Drizzle ORM enters the TypeScript ORM landscape with a refreshingly honest pitch: if you know SQL, you already know Drizzle. In a world where ORMs have traditionally tried to abstract away the database — hiding SQL behind object-oriented patterns, query methods, and proprietary DSLs — Drizzle takes the opposite approach. It gives you a SQL-like query builder that compiles to exactly the SQL you expect, with full TypeScript type safety inferred directly from your schema definition. No code generation step, no magic, no surprises.
The schema definition in Drizzle is pure TypeScript. You define your tables using TypeScript functions that mirror SQL DDL statements. A users table is defined with pgTable('users', { ... }), columns are defined with functions like text(), integer(), boolean(), timestamp(), and relationships are defined with references() pointing to other tables. The schema reads like annotated SQL, which means any developer who understands database design can read and write Drizzle schemas immediately.

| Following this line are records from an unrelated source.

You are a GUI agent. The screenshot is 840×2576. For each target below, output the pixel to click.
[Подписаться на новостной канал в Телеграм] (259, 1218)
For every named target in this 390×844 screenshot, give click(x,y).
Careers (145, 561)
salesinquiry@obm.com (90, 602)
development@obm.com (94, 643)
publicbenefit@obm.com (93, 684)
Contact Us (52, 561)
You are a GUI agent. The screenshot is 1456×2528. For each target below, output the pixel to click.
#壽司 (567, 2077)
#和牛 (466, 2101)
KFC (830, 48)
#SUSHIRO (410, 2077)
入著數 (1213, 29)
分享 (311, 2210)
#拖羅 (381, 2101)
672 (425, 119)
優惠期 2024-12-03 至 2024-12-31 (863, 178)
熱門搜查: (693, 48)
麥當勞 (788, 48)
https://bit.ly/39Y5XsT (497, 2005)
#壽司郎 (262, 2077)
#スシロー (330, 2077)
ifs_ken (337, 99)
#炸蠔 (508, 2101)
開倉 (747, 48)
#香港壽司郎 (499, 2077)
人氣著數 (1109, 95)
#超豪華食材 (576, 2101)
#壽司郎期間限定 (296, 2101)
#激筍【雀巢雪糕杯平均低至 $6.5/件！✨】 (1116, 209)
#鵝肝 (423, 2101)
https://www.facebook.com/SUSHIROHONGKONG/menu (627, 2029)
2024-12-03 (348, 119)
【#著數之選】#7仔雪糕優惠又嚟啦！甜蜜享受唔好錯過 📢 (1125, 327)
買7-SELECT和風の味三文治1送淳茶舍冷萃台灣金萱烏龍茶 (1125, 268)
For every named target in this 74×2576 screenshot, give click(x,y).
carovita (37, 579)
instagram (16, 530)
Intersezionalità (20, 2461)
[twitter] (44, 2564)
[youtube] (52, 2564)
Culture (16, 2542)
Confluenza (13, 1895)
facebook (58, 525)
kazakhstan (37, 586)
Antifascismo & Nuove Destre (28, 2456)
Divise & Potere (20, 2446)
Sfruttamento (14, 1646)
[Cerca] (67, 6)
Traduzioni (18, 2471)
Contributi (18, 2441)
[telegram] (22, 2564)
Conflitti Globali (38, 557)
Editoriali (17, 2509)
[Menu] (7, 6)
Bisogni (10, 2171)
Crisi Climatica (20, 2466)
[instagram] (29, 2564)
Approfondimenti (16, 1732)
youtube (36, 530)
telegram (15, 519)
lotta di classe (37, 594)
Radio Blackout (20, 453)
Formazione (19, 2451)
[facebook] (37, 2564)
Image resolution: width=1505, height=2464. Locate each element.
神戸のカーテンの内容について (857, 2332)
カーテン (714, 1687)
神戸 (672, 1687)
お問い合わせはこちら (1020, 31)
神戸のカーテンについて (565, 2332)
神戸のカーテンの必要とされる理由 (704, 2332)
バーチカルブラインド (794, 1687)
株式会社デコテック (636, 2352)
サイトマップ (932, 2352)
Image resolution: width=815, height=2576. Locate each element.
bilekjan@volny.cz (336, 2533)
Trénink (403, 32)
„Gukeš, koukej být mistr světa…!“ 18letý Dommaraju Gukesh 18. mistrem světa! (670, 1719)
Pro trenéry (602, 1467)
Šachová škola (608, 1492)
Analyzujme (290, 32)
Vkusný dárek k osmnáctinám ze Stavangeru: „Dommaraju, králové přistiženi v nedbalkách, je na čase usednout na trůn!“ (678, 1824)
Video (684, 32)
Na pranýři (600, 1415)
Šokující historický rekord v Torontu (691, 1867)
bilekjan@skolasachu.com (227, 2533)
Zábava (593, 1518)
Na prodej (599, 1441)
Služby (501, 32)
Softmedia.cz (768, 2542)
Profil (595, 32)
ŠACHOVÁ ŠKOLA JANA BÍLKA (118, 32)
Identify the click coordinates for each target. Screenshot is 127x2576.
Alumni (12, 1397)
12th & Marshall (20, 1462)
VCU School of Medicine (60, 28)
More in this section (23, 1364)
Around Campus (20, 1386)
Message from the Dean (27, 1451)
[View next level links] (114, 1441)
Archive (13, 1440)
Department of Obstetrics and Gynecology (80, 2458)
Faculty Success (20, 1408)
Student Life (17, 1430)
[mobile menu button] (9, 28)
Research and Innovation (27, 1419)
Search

Type inference is where Drizzle's approach pays off beautifully. Because the schema is defined in TypeScript, Drizzle can infer the types of query results automatically. When you select from a table, the result type matches the columns you selected. When you join tables, the result type includes both tables' columns. When you use conditions, the types ensure you are comparing compatible values. All of this happens without a separate code generation step — you change the schema, and the types update instantly. Compared to Prisma, which requires running prisma generate after schema changes, this immediate feedback loop is noticeably more productive.
The query builder follows SQL semantics closely. SELECT becomes db.select(), WHERE becomes .where(), JOIN becomes .innerJoin() or .leftJoin(), ORDER BY becomes .orderBy(), and GROUP BY becomes .groupBy(). The API is chainable and compositional — you can build queries incrementally, store partial queries in variables, and compose them into complex operations. For developers who think in SQL, this API feels natural and predictable.
Drizzle also offers a Relational Query API for developers who prefer a more ORM-like interface. Instead of writing explicit joins, you can define relations between tables and query them with an include-style syntax: db.query.users.findMany({ with: { posts: true } }). This API is convenient for common patterns like fetching a user with their posts, comments, and profile. It generates efficient SQL under the hood, avoiding the N+1 query problem that plagues naive ORM implementations.
Performance is a core Drizzle value. The query builder has essentially zero runtime overhead — it is a thin layer that constructs SQL strings and passes them to your database driver. There is no query engine, no runtime type checking, no middleware layer between your code and the database. The SQL that Drizzle generates is exactly what you would write by hand. This makes Drizzle the fastest TypeScript ORM in benchmarks and the most predictable in production — the query you see in your code is the query that runs on your database.